The case of Lewis v. Reynolds is typical of this legal situation. The taxpayer timely claimed a refund and also objected to a reauditing of his entire tax liability on the ground that, under § 277 of the Federal Revenue Act of 1926, the Commissioner lacked authority to redetermine and reassess the tax after the statute had run. The court merely placed them in equal conditions.

The rule of the case of Lewis v. Reynolds, which seems so reasonable when the terms to claim refund and to impose the deficiency giving rise to the equitable recoupment are identical, does not seem so reasonable when such terms are not identical, as here in Puerto Rico, because then the taxpayer is placed in an unfair position.

It is well known that pursuant to § 64(6) of our Income Tax Act of 1924, before it was repealed by Act No. 230 of May 10, 1949, and reenacted by Act No. 232 of that same date, which is the law applicable here, the term for claiming refund was four years, and, pursuant to § 60(a) (1) of that same law, as amended by Act No. 31 of April 12, 1941, the term to assess the tax and impose the deficiency giving rise to the equitable recoupment defense was seven years. It may happen then, unfair in the alternative, that the Secretary of the Treasury, in notifying the deficiency giving rise to the equitable recoupment, after the Secretary’s first four years of limitation have run, bars the .taxpayer from claiming refund for the payment of said item, because the taxpayer’s limitation period has run, whereas the taxpayer in claiming refund would never bar the Secretary of the Treasury from notifying the deficiency giving rise to the equitable recoupment because his right prescribes three years later.

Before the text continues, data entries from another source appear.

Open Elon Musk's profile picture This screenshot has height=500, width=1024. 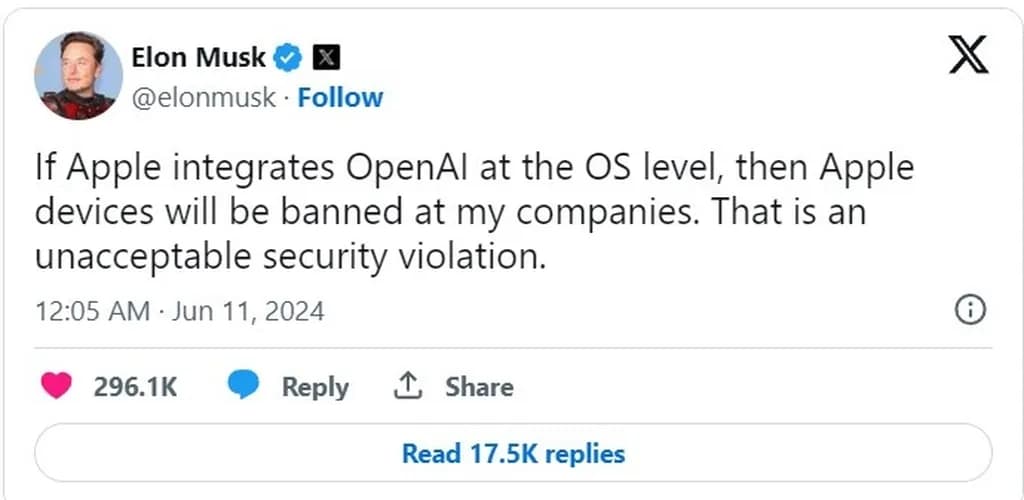(77, 75)
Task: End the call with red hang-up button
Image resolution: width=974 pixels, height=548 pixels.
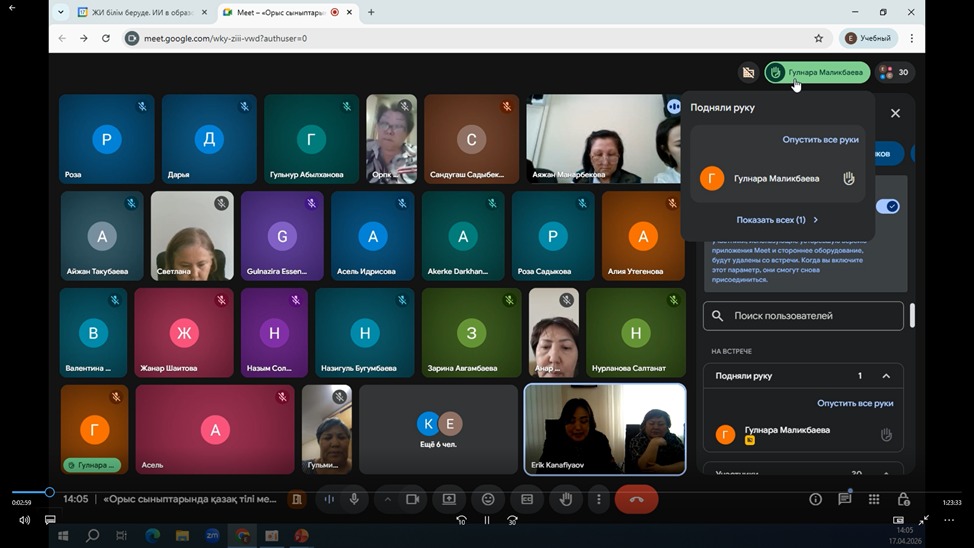Action: (636, 499)
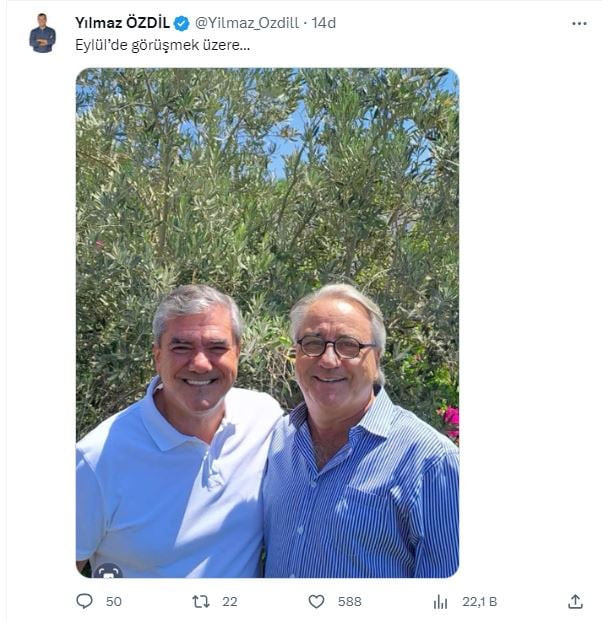Like the tweet with the heart icon

(316, 601)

The instant case is typical of the latter situation of law. After the statute of limitation of the taxpayer to claim refund had run, the former Treasurer timely imposed a deficiency —which is the one giving rise to the recoupment defense— for undistributed profits which the taxpayer ought to have reported in 1941 but did not report until 1942 and 1943, in keeping with our own case law, and now the Treasurer objects because we consider the taxpayer’s equitable recoupment defense, on the ground that, since he did not investigate the years 1942 and 1943, he has been unable to redetermine the taxpayer’s entire tax liability, in order to determine, in connection with the auditing of all the items of said years, whether there has been an overpayment.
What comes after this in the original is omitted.